(Screenshot grounding data)
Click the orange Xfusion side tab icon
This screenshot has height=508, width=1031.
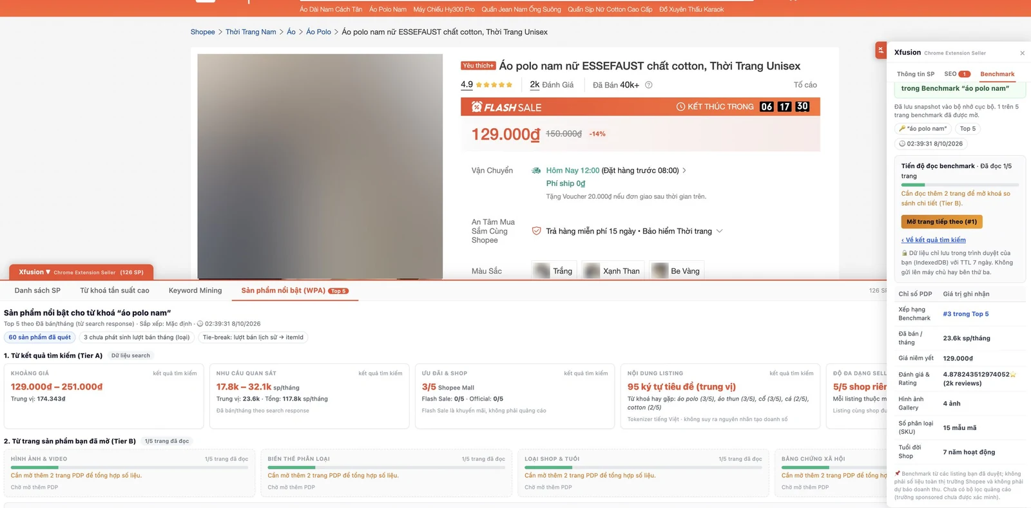881,50
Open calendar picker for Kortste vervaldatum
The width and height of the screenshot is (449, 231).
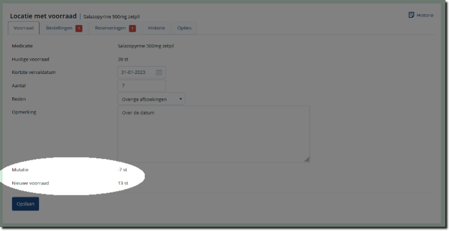click(159, 72)
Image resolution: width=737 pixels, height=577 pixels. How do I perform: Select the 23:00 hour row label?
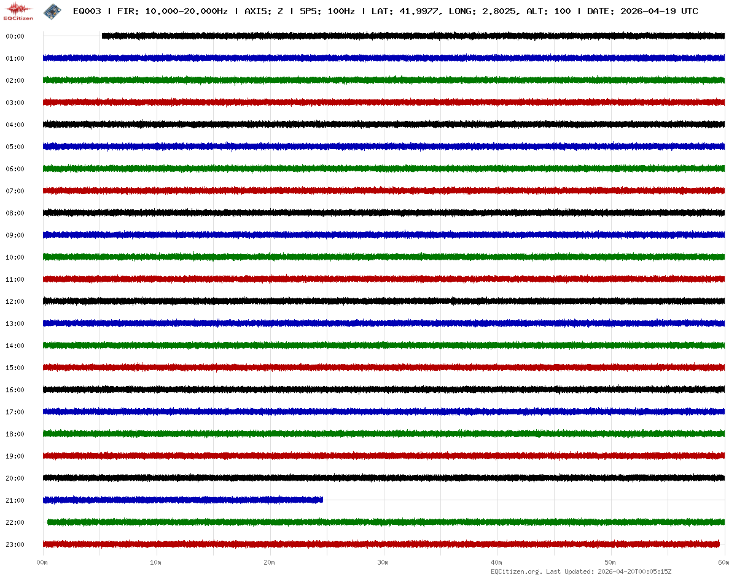point(15,544)
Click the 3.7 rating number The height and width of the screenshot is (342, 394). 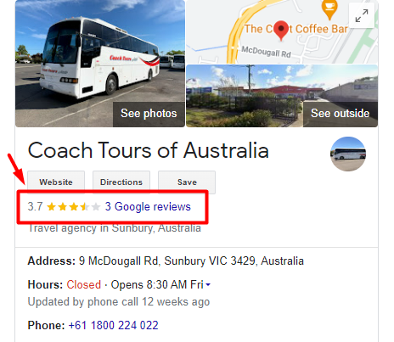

* _Work order_:
Print exactly, and print only, the lines from the line with "This screenshot has height=508, width=1031." through the last line of the entries, both ends included. No pictures belong in the result.

* _Output of the task_:
This screenshot has height=508, width=1031.
881,50
Open calendar picker for Kortste vervaldatum
The width and height of the screenshot is (449, 231).
click(159, 72)
Image resolution: width=737 pixels, height=577 pixels. How do I perform: Select the 23:00 hour row label?
point(15,544)
Click the 3.7 rating number The height and width of the screenshot is (342, 394). 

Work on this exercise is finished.